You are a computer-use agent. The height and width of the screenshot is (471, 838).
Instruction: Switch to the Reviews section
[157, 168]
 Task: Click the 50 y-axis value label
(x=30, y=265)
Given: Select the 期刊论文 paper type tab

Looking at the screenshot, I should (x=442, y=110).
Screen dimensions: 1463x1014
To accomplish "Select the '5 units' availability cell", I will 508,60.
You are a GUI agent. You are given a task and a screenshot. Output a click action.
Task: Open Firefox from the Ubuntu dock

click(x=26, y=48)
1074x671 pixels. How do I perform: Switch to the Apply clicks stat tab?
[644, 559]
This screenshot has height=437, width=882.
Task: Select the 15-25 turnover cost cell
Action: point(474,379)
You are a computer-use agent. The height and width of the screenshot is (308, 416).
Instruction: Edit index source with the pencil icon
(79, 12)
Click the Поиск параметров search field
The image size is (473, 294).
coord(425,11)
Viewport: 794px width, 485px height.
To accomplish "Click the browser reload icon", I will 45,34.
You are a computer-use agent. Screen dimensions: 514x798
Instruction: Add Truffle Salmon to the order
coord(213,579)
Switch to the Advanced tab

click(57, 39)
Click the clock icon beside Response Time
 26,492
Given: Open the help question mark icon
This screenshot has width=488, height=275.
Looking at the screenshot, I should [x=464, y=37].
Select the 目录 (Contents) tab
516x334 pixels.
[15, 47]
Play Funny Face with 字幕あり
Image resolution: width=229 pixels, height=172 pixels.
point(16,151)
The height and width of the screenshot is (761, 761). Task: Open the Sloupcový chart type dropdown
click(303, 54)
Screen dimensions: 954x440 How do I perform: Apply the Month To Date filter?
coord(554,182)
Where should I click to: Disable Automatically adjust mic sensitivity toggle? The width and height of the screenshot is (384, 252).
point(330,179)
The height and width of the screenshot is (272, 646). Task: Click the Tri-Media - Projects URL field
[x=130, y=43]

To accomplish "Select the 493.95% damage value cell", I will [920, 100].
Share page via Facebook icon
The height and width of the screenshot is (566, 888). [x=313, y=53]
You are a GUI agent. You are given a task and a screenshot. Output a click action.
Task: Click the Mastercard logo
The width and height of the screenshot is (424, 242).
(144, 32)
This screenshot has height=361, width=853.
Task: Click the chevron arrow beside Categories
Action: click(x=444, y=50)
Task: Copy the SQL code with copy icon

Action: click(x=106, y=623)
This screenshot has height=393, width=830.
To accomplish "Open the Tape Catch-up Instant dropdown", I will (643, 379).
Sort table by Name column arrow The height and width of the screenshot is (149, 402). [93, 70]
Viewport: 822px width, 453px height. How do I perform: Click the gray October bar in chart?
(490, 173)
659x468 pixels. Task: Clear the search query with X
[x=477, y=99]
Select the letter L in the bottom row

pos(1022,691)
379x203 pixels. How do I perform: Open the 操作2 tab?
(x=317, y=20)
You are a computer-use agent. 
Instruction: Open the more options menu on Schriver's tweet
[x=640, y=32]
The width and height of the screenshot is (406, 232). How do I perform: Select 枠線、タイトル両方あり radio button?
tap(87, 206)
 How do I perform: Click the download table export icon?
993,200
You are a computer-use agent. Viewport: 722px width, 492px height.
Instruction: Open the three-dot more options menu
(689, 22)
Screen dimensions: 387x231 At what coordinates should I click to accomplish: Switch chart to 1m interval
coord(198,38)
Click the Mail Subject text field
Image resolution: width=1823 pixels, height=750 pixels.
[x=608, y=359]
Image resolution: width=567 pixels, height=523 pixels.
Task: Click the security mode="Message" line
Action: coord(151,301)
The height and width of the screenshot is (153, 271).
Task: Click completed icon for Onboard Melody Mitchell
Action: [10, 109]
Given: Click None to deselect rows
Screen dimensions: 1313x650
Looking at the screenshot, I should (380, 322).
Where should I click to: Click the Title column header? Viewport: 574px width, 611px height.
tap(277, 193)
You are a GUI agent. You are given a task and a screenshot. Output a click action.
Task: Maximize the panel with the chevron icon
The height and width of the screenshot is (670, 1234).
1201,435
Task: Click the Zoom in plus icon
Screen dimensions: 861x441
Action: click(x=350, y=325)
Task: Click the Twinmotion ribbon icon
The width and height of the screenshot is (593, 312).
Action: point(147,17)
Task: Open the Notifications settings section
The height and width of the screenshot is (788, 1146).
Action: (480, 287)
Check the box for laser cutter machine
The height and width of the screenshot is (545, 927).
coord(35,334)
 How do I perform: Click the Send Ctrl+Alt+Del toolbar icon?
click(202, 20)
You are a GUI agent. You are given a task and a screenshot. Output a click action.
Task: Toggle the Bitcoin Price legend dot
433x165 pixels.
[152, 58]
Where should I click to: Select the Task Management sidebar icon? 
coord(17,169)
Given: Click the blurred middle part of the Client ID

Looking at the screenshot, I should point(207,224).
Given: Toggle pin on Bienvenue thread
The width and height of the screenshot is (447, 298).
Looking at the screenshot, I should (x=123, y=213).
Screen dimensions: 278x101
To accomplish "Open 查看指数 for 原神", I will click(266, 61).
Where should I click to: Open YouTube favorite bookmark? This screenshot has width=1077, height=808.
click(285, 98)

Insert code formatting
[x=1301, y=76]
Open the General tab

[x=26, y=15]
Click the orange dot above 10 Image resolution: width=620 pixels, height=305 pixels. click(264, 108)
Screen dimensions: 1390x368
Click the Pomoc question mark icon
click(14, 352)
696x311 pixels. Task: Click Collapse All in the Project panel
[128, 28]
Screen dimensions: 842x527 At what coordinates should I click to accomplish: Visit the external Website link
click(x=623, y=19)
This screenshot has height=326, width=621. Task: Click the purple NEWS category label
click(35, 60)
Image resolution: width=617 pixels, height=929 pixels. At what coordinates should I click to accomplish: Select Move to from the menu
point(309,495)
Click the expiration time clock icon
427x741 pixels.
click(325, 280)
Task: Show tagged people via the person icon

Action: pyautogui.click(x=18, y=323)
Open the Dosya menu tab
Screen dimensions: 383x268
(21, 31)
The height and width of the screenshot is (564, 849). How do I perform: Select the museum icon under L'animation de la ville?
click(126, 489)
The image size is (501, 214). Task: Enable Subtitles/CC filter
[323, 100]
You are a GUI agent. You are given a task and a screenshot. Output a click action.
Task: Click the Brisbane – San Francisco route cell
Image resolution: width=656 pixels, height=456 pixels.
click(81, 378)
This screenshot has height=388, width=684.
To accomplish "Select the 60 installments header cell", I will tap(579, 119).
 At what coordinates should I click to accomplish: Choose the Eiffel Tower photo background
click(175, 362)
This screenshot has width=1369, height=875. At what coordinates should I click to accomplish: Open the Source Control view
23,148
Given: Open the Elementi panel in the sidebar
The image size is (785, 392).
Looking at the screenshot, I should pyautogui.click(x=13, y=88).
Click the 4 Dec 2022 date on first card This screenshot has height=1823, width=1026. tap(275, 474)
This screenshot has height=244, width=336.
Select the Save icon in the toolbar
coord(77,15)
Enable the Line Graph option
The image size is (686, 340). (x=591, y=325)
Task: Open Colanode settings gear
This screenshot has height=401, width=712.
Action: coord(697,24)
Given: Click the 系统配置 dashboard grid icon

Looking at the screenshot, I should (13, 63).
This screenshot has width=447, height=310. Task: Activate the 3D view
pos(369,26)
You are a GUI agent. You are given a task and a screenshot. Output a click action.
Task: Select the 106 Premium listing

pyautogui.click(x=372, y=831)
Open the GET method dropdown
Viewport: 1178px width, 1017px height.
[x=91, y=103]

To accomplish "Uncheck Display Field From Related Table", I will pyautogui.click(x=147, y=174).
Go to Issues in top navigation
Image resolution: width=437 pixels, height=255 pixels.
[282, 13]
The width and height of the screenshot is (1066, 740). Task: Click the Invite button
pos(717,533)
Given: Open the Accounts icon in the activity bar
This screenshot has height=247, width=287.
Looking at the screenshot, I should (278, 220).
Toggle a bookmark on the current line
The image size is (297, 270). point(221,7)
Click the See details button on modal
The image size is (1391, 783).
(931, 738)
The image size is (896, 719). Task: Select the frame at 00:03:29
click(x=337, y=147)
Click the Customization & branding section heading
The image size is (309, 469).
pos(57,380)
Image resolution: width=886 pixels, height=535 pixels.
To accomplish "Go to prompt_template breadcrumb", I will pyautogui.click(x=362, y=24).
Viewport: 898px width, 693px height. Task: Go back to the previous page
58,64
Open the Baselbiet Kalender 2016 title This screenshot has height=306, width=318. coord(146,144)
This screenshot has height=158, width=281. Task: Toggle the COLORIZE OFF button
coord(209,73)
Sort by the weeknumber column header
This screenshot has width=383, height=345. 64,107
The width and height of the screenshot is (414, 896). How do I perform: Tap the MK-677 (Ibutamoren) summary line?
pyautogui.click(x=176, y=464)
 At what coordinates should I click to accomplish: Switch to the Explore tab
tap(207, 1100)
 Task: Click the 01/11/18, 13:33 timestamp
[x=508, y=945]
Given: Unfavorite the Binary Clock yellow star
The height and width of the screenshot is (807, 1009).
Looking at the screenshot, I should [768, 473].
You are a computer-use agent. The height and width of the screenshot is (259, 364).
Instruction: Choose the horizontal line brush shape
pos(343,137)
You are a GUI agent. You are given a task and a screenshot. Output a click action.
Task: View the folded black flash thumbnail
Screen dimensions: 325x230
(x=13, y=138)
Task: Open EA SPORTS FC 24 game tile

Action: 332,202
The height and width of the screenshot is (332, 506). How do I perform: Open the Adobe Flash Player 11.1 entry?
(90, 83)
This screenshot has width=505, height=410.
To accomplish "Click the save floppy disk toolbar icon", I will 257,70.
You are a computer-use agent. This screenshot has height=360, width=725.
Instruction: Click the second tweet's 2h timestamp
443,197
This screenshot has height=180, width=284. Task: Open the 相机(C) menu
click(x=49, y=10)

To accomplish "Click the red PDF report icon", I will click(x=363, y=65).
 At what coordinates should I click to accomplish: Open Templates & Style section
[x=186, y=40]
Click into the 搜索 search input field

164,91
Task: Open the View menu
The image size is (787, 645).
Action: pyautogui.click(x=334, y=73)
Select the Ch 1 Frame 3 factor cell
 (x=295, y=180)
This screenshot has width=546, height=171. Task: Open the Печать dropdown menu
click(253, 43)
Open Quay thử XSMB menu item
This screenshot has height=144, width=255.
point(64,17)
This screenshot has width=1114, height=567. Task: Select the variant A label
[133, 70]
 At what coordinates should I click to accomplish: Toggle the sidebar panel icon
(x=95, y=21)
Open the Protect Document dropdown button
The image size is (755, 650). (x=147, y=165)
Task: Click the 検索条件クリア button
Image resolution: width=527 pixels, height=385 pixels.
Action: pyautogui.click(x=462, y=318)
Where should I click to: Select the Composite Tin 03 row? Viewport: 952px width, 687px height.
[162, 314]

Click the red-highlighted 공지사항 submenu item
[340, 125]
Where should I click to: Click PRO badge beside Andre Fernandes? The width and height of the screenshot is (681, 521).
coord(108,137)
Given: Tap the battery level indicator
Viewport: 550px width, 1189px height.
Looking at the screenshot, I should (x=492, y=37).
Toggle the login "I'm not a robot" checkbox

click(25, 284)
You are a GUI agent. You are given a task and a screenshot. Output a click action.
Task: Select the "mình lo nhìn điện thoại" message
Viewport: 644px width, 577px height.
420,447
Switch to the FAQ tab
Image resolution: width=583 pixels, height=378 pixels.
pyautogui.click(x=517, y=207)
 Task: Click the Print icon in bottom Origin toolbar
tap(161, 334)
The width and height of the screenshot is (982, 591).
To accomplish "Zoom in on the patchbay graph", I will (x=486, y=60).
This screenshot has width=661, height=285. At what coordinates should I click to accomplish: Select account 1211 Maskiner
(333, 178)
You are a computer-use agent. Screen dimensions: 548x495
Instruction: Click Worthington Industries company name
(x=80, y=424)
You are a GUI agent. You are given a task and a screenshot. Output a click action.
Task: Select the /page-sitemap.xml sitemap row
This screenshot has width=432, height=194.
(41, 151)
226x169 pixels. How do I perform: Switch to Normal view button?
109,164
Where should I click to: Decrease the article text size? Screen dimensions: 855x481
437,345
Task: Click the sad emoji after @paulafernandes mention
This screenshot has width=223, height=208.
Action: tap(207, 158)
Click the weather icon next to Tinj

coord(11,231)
•••••
__THE EXERCISE__
Copy everything from the start of the entries down to the line containing "I will 45,34.", and include that line.

__OUTPUT__
You are a computer-use agent. The height and width of the screenshot is (471, 838).
Instruction: Switch to the Reviews section
[157, 168]
 Task: Click the 50 y-axis value label
(x=30, y=265)
Given: Select the 期刊论文 paper type tab

Looking at the screenshot, I should (x=442, y=110).
Screen dimensions: 1463x1014
To accomplish "Select the '5 units' availability cell", I will 508,60.
You are a GUI agent. You are given a task and a screenshot. Output a click action.
Task: Open Firefox from the Ubuntu dock

click(x=26, y=48)
1074x671 pixels. How do I perform: Switch to the Apply clicks stat tab?
[644, 559]
This screenshot has height=437, width=882.
Task: Select the 15-25 turnover cost cell
Action: point(474,379)
You are a computer-use agent. The height and width of the screenshot is (308, 416).
Instruction: Edit index source with the pencil icon
(79, 12)
Click the Поиск параметров search field
The image size is (473, 294).
coord(425,11)
Viewport: 794px width, 485px height.
To accomplish "Click the browser reload icon", I will 45,34.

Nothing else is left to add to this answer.